As I was reading the article Non linear elliptic and parabolic equations involving measure data, I came across with the following:
the sequence $\{f_n \}$ is bounded in the space $L^1(0,T;W^{-1,s})+L^1(0,T;L^1)$,
where $W^{-1,s}$ denotes the usual Sobolev space.
What does this mean exactly? I thought a possible interpretation is:
Consider $\{g_n\} \in L^1(0,T;L^1)$ then $f_n -g_n$ is bounded in $L^1(0,T;W^{-1,s})$
Is this true?
If $X$, $Y$ are Banach spaces, which continuously embed into some Hausdorff topological vector space $Z$, then $$ X+Y=\{h\in Z\mid \exists f\in X,\,g\in Y\colon h=f+g\} $$ and $$ \|h\|_{X+Y}=\inf\{\|f\|_X+\|g\|_Y\mid f\in X,g\in Y,h=f+g\}. $$ Boundedness in $X+Y$ then has the usual meaning.

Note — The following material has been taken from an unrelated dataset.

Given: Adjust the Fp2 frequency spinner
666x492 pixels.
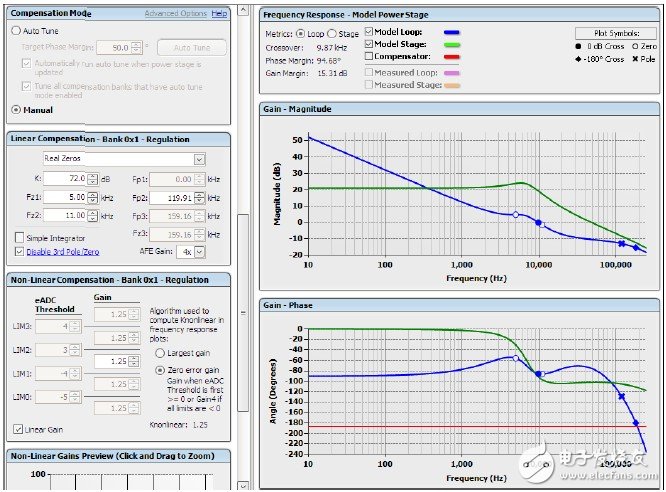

The choice of $Z$ does not matter and is often swept under the rug. In your case you could take for $Z$ something like $L^1(0,T;L^1+W^{-1,s})$, which leaves with another sum of Banach spaces. For these you can use the embeddings $L^1, W^{-1,s}\hookrightarrow \mathcal{D}^\prime$.